Prepare Pork Chops: Pat the pork chops dry with paper towels. Season generously on both sides with salt and black pepper.
Sear Pork Chops: Heat olive oil in a large oven-safe skillet (cast iron works best) over medium-high heat. Once shimmering, add the pork chops and sear for 3-4 minutes per side until golden brown and a beautiful crust forms.
Add Butter and Aromatics: Reduce heat to medium-low. Add butter, minced garlic, and thyme to the skillet. Allow the butter to melt and the garlic to become fragrant, about 1-2 minutes, basting the chops with the garlic butter as it melts.
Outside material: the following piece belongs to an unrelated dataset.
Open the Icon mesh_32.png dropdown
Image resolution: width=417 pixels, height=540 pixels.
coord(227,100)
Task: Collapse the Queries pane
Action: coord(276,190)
Deglaze and Finish: Pour in the chicken broth and lemon juice. Continue to baste the pork chops with the sauce for another 2-3 minutes, allowing the sauce to slightly reduce and coat the chops. For thicker chops or if you prefer a slightly higher internal temperature, you can transfer the skillet to a preheated 375°F (190°C) oven for 5-7 minutes, or until the internal temperature reaches 145°F (63°C).
Rest and Serve: Remove the skillet from heat and transfer the pork chops to a cutting board. Tent loosely with foil and let them rest for 5-10 minutes. This allows the juices to redistribute, ensuring tender and juicy results. Slice, if desired, and spoon extra garlic butter sauce over the top. Garnish with fresh parsley before serving.